#### Directive:
Reproduce the following rows verbatim, omitting the pictures from your answer.

──────── Material for this exercise ────────

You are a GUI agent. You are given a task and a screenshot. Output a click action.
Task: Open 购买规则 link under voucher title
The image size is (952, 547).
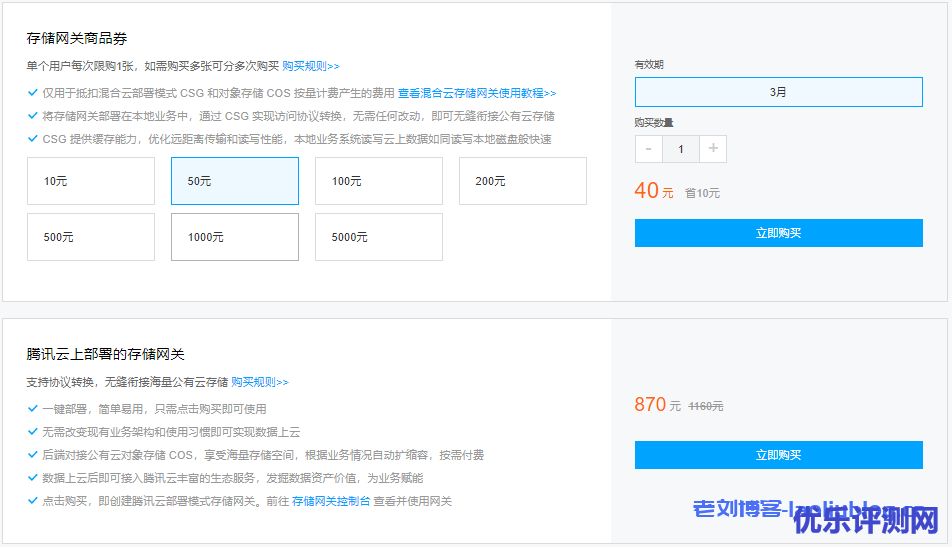(310, 66)
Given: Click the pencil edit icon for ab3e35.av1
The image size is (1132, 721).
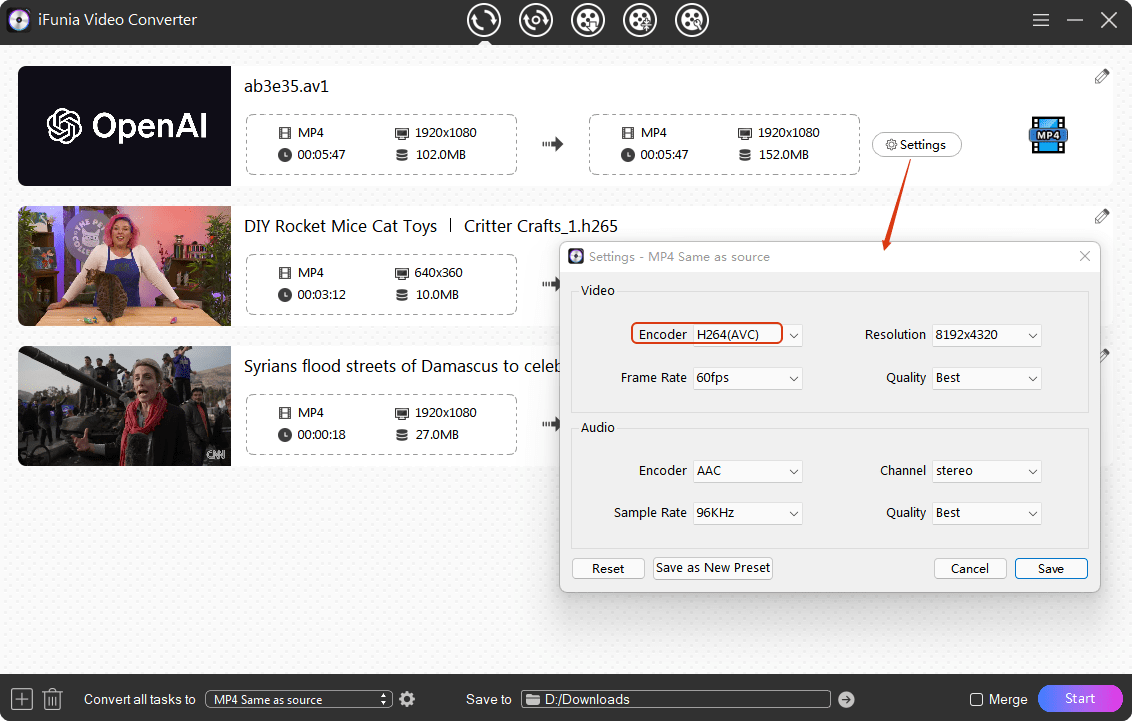Looking at the screenshot, I should click(1101, 77).
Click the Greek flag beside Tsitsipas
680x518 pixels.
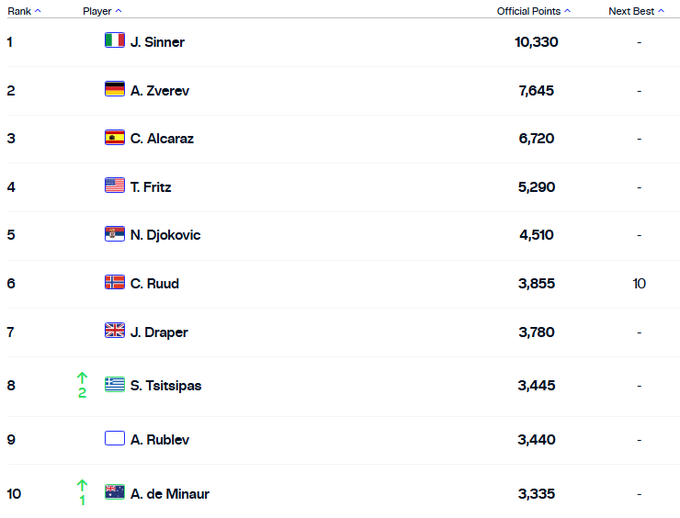[x=115, y=385]
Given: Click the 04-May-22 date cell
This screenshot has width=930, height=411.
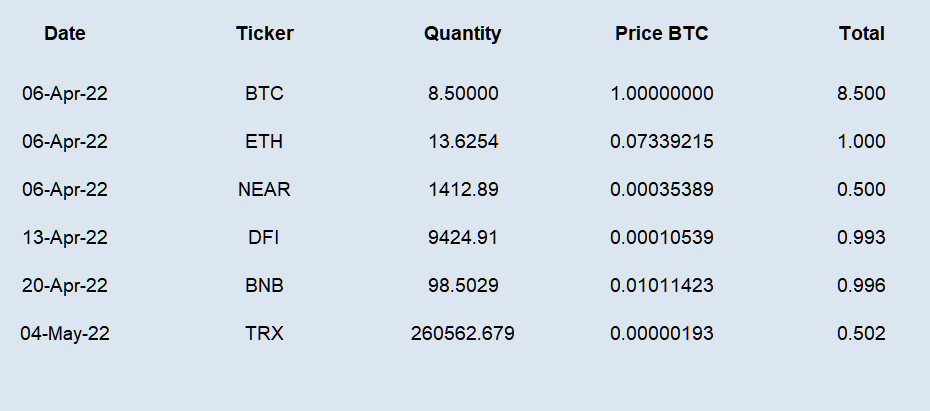Looking at the screenshot, I should pyautogui.click(x=65, y=334).
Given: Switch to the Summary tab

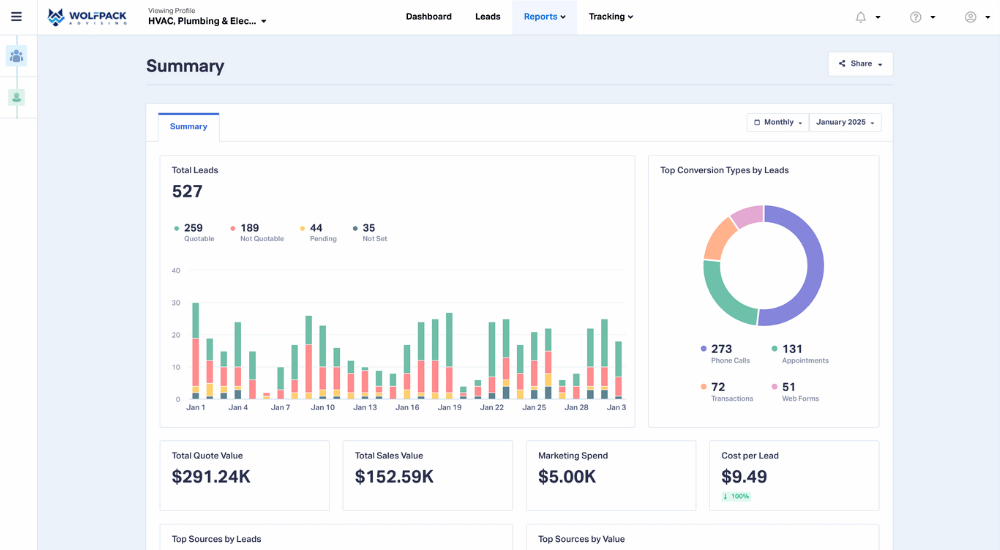Looking at the screenshot, I should 188,127.
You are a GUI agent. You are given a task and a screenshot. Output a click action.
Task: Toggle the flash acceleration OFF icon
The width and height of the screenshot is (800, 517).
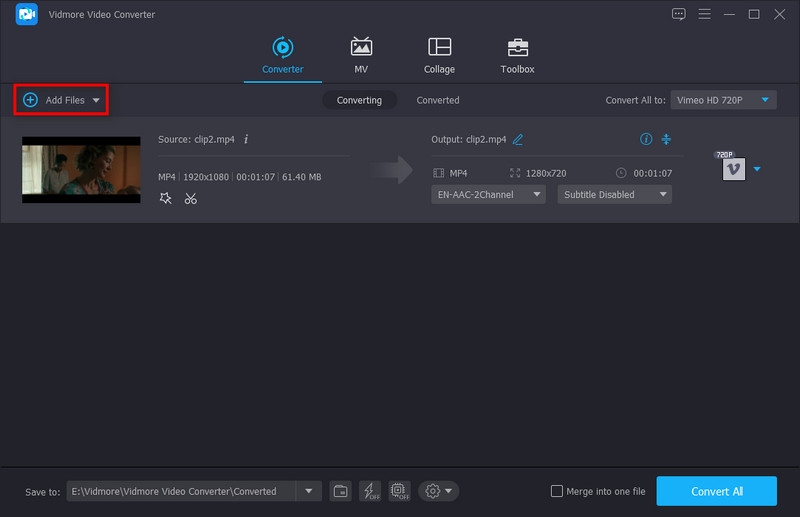tap(370, 491)
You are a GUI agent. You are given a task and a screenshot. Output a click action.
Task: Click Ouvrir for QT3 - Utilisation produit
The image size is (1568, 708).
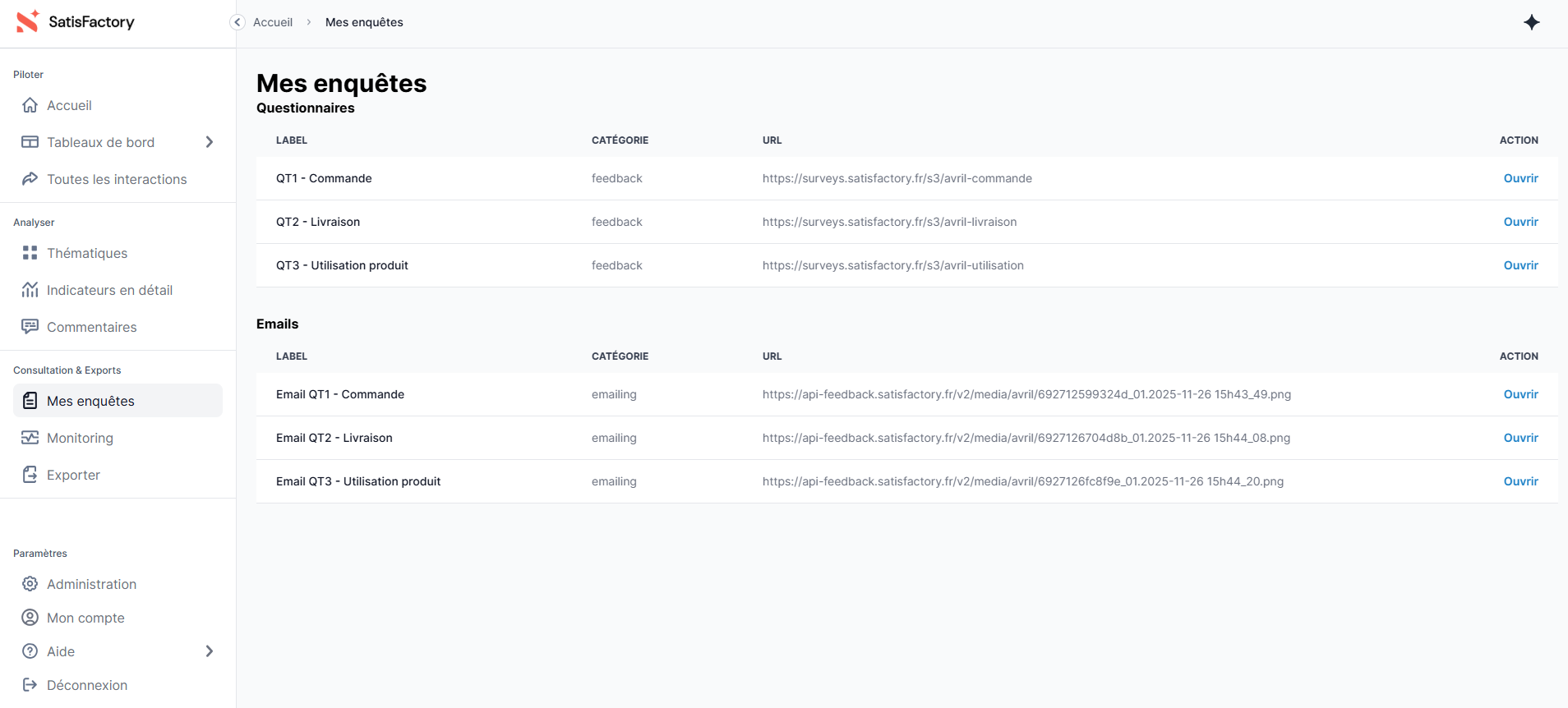coord(1520,265)
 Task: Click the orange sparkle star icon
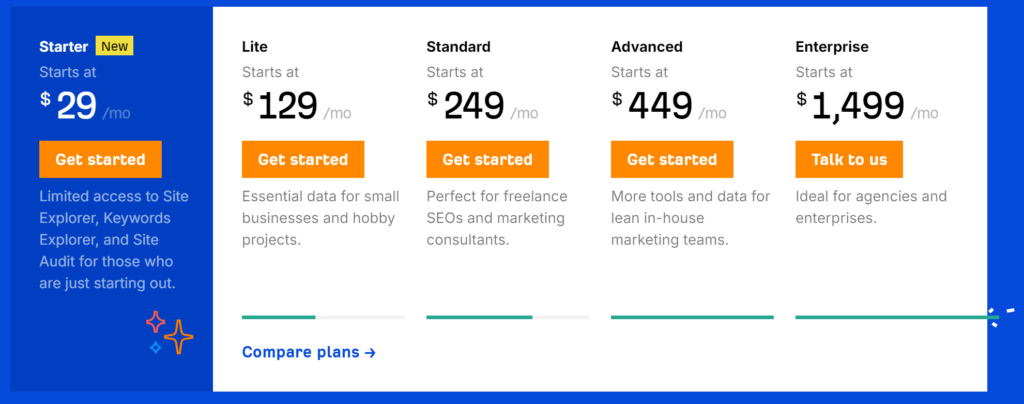pos(178,337)
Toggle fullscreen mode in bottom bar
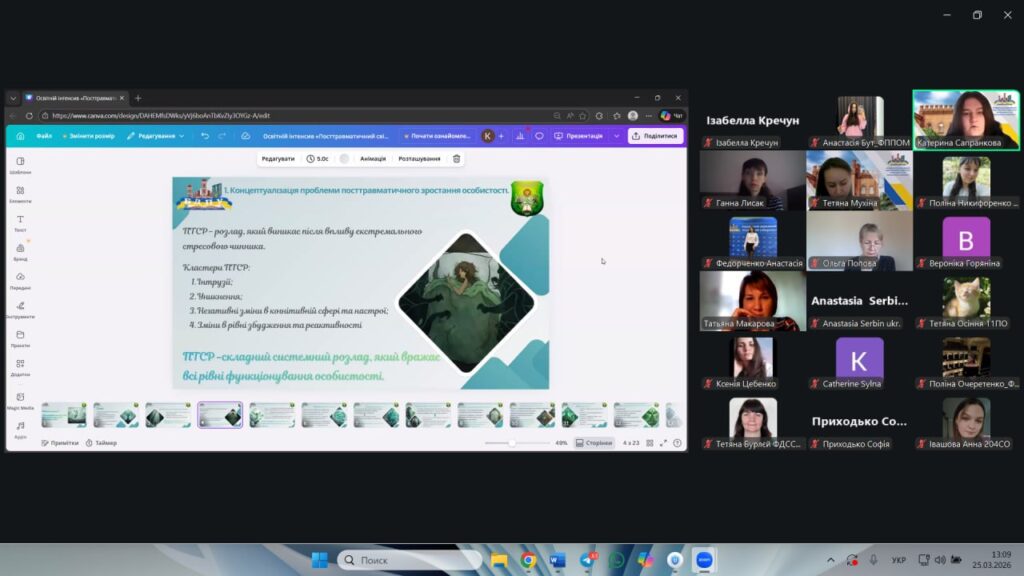 click(664, 443)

────────

#### Answer in full:
You are a GUI agent. You are given a task and a screenshot. Output a click action.
Task: Open 购买规则 link under voucher title
The image size is (952, 547).
(310, 66)
Given: Click the pencil edit icon for ab3e35.av1
The image size is (1132, 721).
Looking at the screenshot, I should click(1101, 77).
Click the Greek flag beside Tsitsipas
680x518 pixels.
[x=115, y=385]
Given: Click the 04-May-22 date cell
This screenshot has width=930, height=411.
Looking at the screenshot, I should pyautogui.click(x=65, y=334).
Given: Switch to the Summary tab

Looking at the screenshot, I should 188,127.
You are a GUI agent. You are given a task and a screenshot. Output a click action.
Task: Toggle the flash acceleration OFF icon
The width and height of the screenshot is (800, 517).
tap(370, 491)
You are a GUI agent. You are given a task and a screenshot. Output a click action.
Task: Click Ouvrir for QT3 - Utilisation produit
The image size is (1568, 708).
coord(1520,265)
 Task: Click the orange sparkle star icon
pos(178,337)
Toggle fullscreen mode in bottom bar
 click(664, 443)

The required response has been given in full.